Sunday, July 3, 2011

Gate-Array-Backfill (GBF) Cells

Nearly every chip being produced today faces at least one respin in the life of the project. Multiple respins are not uncommon. The financial pain of these engineering potholes can be alleviated by changing as few layers in the design as possible--two layers changed in a 10 layer design is a great savings over an all-layer respin.

However, the problem preventing metal-only spins is the common need for logic changes that require inserting and configuring new gates to change or fix the operation of the original design.

Up till the innovation of GBF cells, a designer had only one choice for anticipating a problem in the design and preventing a metal-only respin-spare gates. The concept of spare gates involves pre-placing inactive (with inputs tied off) gates in the empty areas of a design (or even in the crowded areas) before tapeout. These gates then can later be re-wired to provide new functions on a design which exhibits post-production problems.

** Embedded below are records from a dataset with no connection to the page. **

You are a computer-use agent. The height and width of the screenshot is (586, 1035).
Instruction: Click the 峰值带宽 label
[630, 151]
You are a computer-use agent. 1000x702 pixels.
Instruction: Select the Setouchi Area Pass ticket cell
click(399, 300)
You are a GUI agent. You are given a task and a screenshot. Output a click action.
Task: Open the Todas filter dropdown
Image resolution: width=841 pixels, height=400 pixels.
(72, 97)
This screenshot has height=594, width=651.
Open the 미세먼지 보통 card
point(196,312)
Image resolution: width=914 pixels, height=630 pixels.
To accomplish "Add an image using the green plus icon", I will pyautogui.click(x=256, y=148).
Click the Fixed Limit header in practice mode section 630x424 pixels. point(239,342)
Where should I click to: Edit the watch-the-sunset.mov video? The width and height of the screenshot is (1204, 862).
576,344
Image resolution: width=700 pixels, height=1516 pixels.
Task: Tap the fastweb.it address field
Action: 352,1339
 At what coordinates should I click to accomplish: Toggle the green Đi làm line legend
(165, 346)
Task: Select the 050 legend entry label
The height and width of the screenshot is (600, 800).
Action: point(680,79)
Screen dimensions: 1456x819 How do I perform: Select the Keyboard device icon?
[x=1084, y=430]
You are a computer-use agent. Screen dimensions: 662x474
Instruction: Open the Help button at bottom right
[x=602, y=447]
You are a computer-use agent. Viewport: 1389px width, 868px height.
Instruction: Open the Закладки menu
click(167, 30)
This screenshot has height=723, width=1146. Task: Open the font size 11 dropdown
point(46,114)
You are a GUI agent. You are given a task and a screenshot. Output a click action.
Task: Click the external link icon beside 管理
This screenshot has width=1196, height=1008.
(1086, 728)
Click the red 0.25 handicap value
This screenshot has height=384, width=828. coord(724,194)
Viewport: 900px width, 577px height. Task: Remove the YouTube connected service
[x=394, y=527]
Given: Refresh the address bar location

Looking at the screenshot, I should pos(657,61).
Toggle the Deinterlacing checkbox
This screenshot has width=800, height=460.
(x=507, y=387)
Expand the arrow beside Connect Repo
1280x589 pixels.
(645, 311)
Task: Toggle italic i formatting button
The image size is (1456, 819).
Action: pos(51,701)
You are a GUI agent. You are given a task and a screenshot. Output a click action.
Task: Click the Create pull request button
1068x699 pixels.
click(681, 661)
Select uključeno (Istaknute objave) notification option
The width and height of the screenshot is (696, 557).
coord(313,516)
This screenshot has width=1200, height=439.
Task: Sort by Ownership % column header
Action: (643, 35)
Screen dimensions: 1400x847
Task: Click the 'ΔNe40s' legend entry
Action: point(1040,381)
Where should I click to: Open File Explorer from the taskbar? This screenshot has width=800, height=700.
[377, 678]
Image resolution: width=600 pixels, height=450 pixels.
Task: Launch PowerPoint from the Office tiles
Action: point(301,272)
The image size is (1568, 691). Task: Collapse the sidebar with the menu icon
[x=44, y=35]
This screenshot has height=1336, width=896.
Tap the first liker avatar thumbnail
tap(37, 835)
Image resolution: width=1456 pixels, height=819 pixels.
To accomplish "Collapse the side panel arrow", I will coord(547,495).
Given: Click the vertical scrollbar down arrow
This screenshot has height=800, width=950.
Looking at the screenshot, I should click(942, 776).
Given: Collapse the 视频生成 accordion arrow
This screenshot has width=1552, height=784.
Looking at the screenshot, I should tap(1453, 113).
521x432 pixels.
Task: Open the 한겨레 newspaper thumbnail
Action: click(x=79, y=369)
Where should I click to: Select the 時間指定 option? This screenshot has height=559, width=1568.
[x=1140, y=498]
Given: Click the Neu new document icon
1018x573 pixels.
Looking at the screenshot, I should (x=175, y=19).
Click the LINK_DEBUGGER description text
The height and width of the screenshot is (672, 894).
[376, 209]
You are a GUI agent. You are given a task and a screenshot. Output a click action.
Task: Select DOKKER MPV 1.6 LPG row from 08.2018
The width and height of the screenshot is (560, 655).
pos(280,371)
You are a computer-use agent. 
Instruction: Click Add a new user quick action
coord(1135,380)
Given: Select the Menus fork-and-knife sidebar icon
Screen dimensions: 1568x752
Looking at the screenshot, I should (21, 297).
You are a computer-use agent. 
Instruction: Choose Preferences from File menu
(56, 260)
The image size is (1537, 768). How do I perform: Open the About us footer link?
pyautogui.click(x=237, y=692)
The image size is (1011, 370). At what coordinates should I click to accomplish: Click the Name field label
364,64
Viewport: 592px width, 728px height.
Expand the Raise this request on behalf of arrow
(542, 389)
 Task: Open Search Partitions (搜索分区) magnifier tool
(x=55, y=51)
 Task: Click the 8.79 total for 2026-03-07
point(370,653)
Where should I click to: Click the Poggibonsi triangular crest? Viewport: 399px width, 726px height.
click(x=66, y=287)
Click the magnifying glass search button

There are two major downsides to using spare cells, however: first, they are connected to VSS and VDD and despite having their inputs tied off, they are still drawing static current; second, the designer may not have the right cell in the right place at the time of the ECO. The cells chosen in the beginning and their placement limit the possibilities when ECO time comes.

Gate Array Backfill (GBF) cells a solution to these limitations. These cells are simply collections of unwired transistors that can fill a design, taking no power until such time as metal is added on top of them, and wiring is configured to create nearly any combination of logical element.

The use of these cells is simple and elegant--ACELLS are placed in the design in empty areas prior to tapeout. Each ACELL is simply a collection of transistors--they come in many sizes. At the respin, the ACELLS in the layout are replaced with Backfill (BF) personality cells. No change is made to the diffusion layer just M1 and a contact layer. The cell is then transformed into, say, an OR gate, or a Flip-Flop.